Yoongi'nin ikna olması üzerine evden çıktılar ve partinin olacağı yere geldiklerinde arabalarından inerek partinin yapılacağı alana girdiler. Kendileri hariç herkesin çoktan geldiğini de tabii ki fark etmişlerdi.
"Biraz geç kaldık sanırım."
"Assolistler her zaman en son gelirler Jimin bunu asla unutma."
Jimin gülerek elini tutan Yoongi ile beraber içeriye girdiğinde yanlarından geçen bir garson elindeki tepsiyi onlara uzatmış fakat Jimin elini kaldırarak istemediği belirttiğinde başka bir grubun yanına ilerlemişti.
Üç kişilik bir grup daha içeriye yeni giren çiftin yanına gelerek selam verdiğinde daha fazla ilerleyemeden durmak ve hepsi ile selamlaşmak zorunda kalmışlardı. Sondaki adam el sıkışmak yerine Yoongi'nin elini tutarak dudaklarına doğru götürdüğü sırada Yoongi elini ondan kurtararak tekrar Jimin'in elini tutmuştu. Bu adamdan hiç ama hiç hoşlanmamıştı.
"Sizi çok fazla şirkette göremiyoruz artık."
"Bu sıralar işlerimi evden hallediyorum sadece önemli toplantılar olunca şirkete gitmek zorunda kalıyorum. Hem şirketin başındaki kişiler babam ve annem olduğu için bana çok büyük görevler düşmüyor."
"Yani eşiniz ile kalmayı tercih ediyorsunuz değil mi?"
Kendilerinden daha büyük olduğu belli olan güzel bir kadın sorduktan sonra gülümseyerek Yoongi'ye baktığında Yoongi de karşılık olarak gülümsemişti.
"Aslında evet, evde olmak hoşuma gidiyor."
"Sizin adınıza sevindim ama babanız size Çinliler ile imzalayacağımız anlaşmanın bir çıktısını vermemi istedi. Yarın size yollayacağım."
"Pekala iyi olur."
"Bay Min, siz bu iş muhabbetinden sıkılmış olmalısınız. İsterseniz etrafı gezebiliriz."

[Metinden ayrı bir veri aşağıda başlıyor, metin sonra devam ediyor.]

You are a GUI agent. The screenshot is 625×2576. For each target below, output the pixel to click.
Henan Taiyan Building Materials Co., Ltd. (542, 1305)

Yoongi'nin hoşlanmadığı adam konuştuğunda Yoongi gözlerini devirmemek, Jimin de sinirlenmemek için kendini zor tutmuştu.
"Bayım, benim soyadım Park ve ikinci olarak da eşimin yanında durmayı tercih ederim. Teşekkürler."
Onların yanından ayrıldıklarında Yoongi'nin şimdiden tadı kaçmıştı bile ve hemen şu anda eve dönmek istiyordu.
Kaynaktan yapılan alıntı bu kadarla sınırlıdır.